Robinson’s quieter, behind-the-scenes work as an MP is also something Truelove highlights. According to the author, Robinson played a key role in designing the Canadian Charter of Rights and Freedoms, championing the rights of women and the disabled, and he was responsible for protective provisions covering sexual orientation in Canada’s laws against hate propaganda. The book also chronicles how Robinson came out of the closet to become the first openly gay MP in Canada. In 1988, the windows of Robinson’s Burnaby office were smashed after media reports came out that he was gay, just days before his scheduled coming-out interview with CBC. Robinson received reams of homophobic hate mail, including a letter with a single bullet enclosed, encouraging Robinson to use it on himself.
Truelove also covers Robinson’s poignant personal relationship with Sue Rodriguez, a woman who was fighting for the right to die. Robinson took up her cause and was at her home when an anonymous physician helped her take her own life.

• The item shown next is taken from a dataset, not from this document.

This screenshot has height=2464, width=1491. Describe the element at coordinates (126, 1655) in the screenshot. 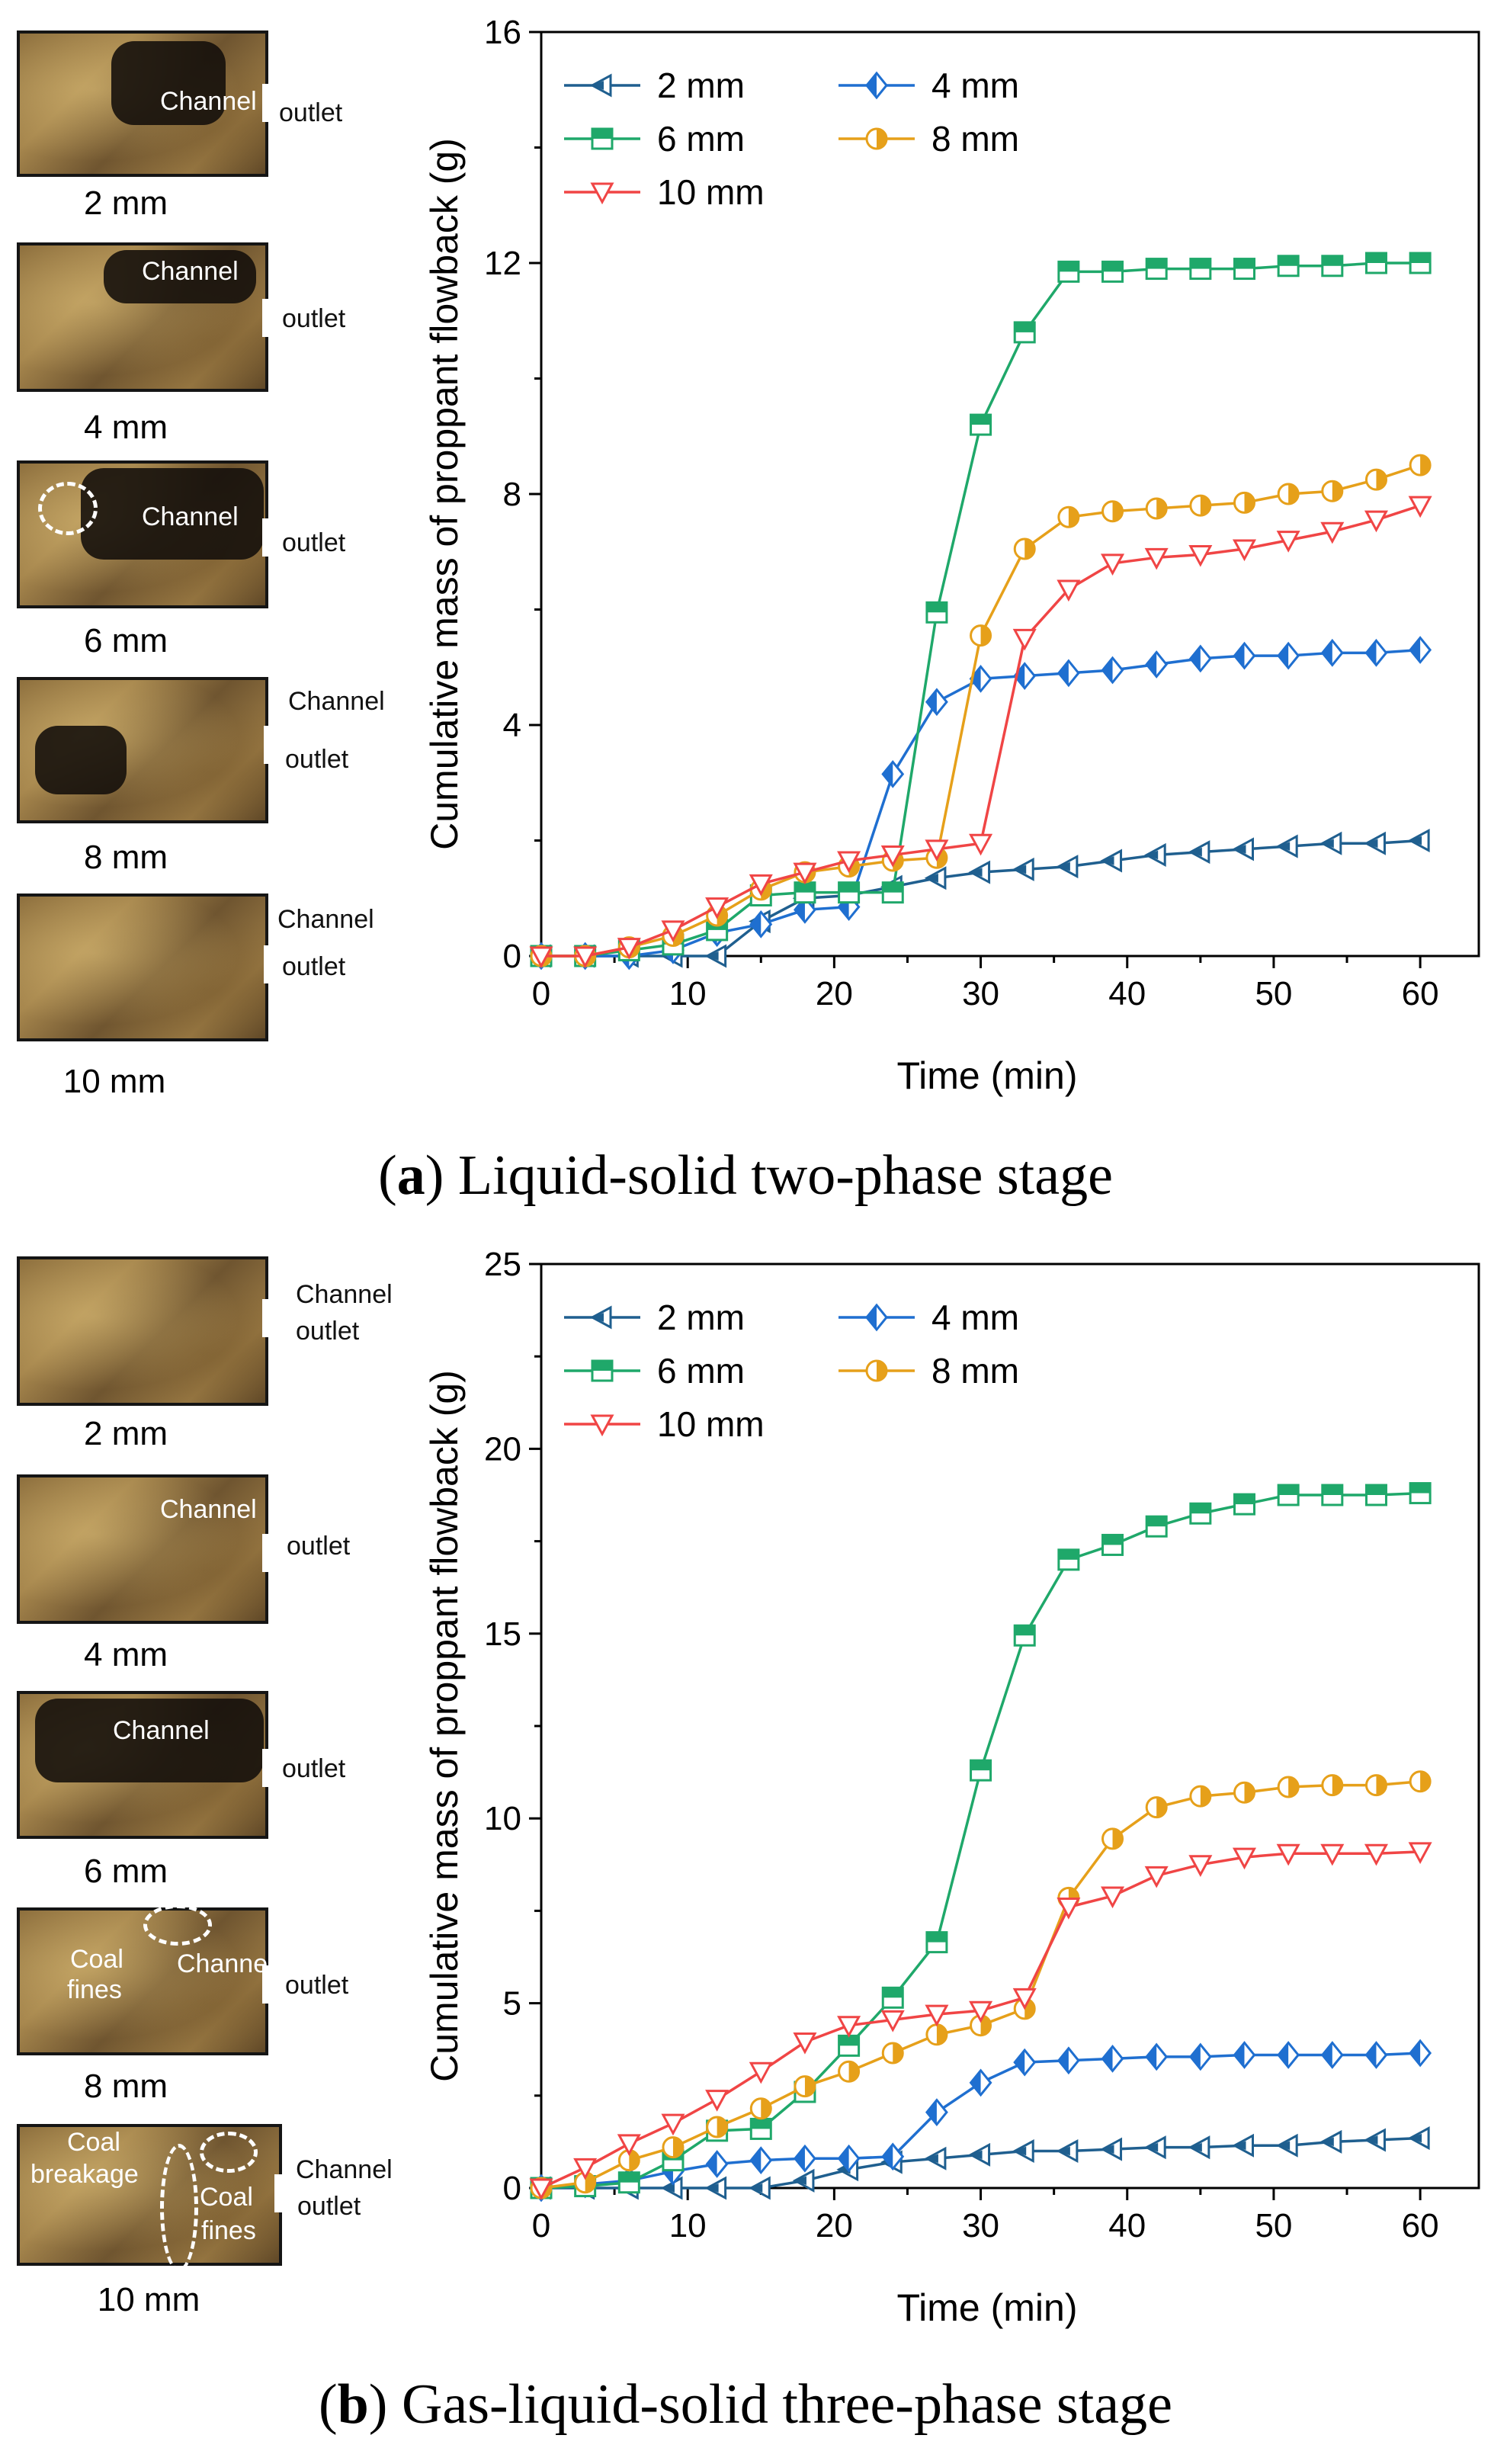

I see `photo-label: 4 mm` at that location.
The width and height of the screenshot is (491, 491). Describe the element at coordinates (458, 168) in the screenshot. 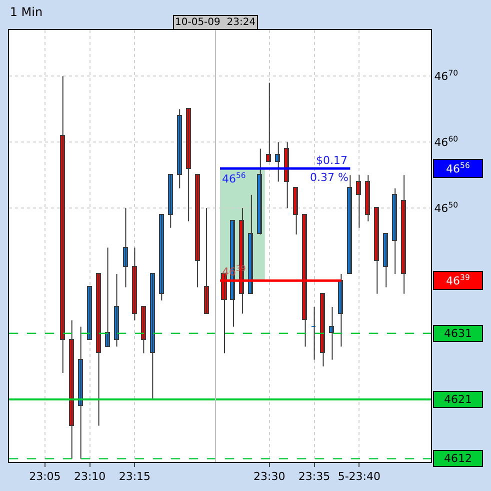

I see `text: 46$^{56}$` at that location.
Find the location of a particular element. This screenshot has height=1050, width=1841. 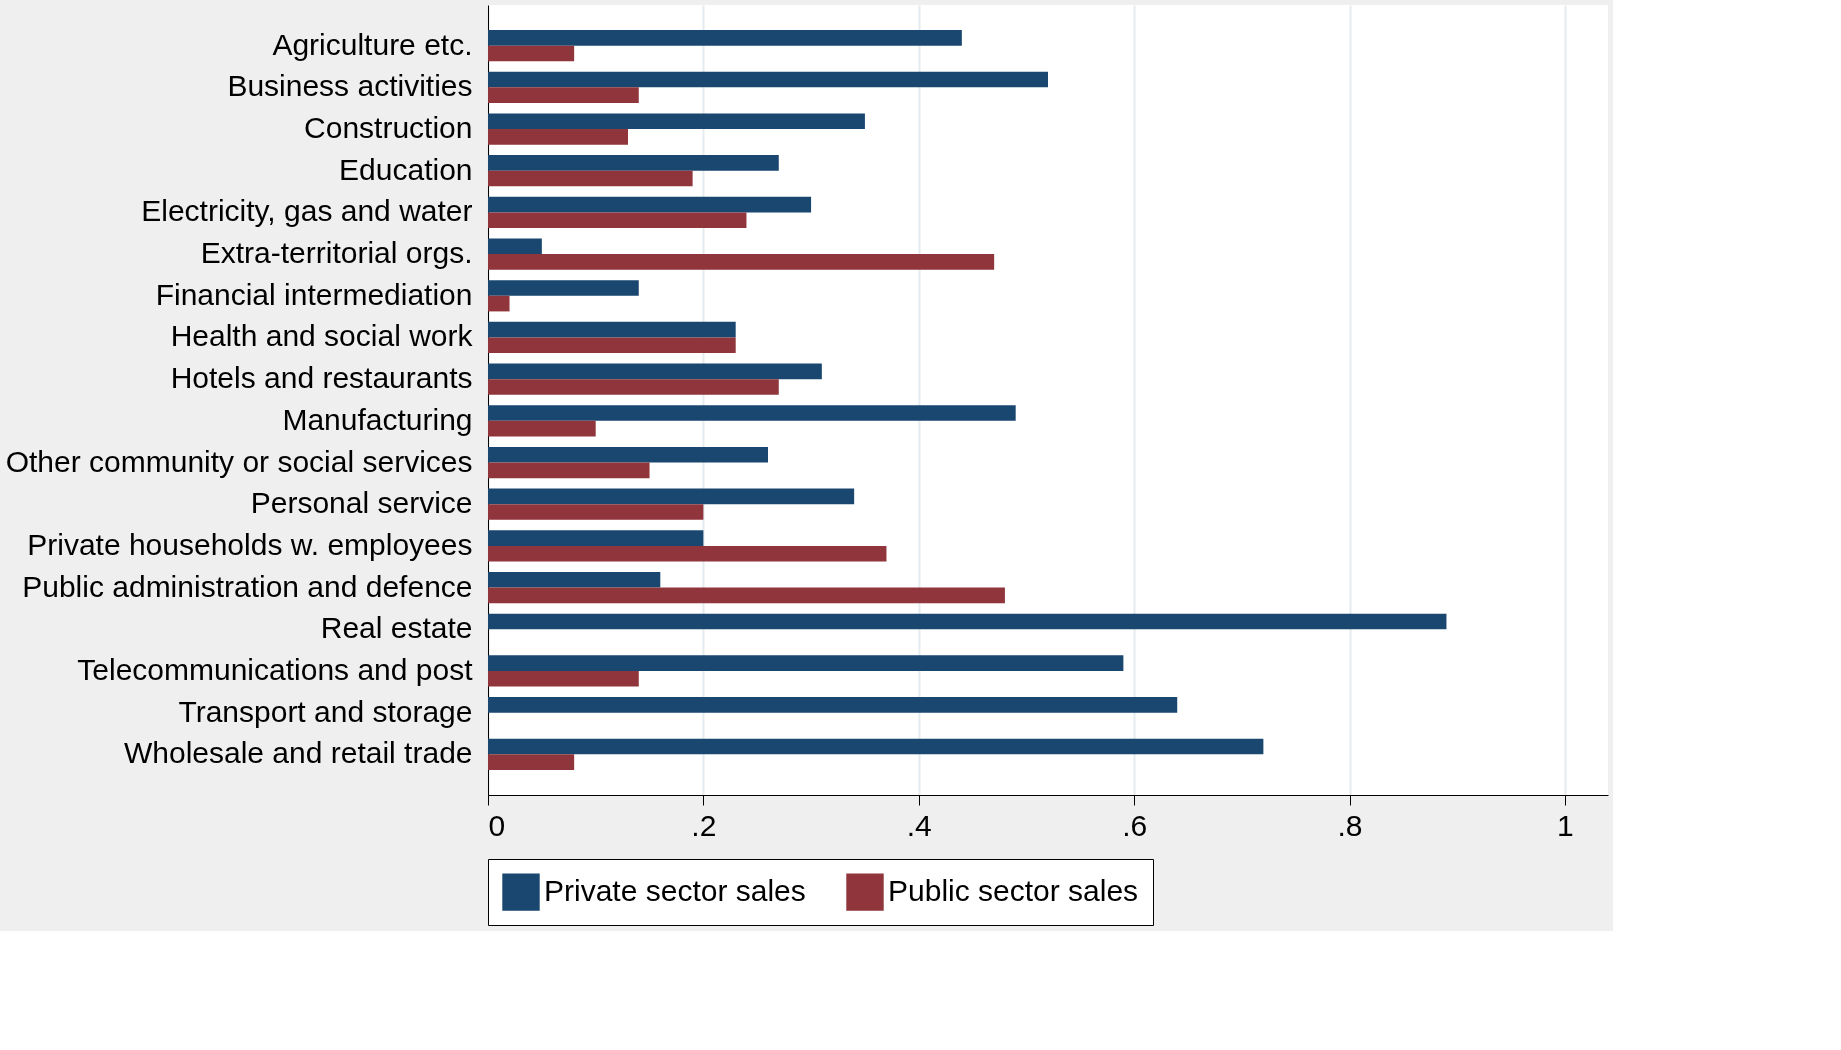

“What’s really significant to me about Svend is the wide variety of issues that he was involved with,” Truelove says. “I really think that anyone who wants to go behind the scenes on the big activist causes over the last 25 or 30 years will be interested in this book. And perhaps more than that, anyone who needs reassurance that change can happen, I think will find this book inspiring. Throughout all time, people outside the mainstream have felt powerless against the status quo. This story shows that they shouldn’t.”
Svend Robinson, A Life in Politics, was released on Oct. 17 by New Star Books, and it’s available on and in Chapters. Truelove is hosting a book launch on Nov. 15 at 7 p.m. at the Bill Reid Gallery, at 639 Hornby St. in Vancouver, and Robinson is expected to be there. Robinson now lives in Geneva, Switzerland, and works for The Global Fund to Fight Aids, Tuberculosis and Malaria.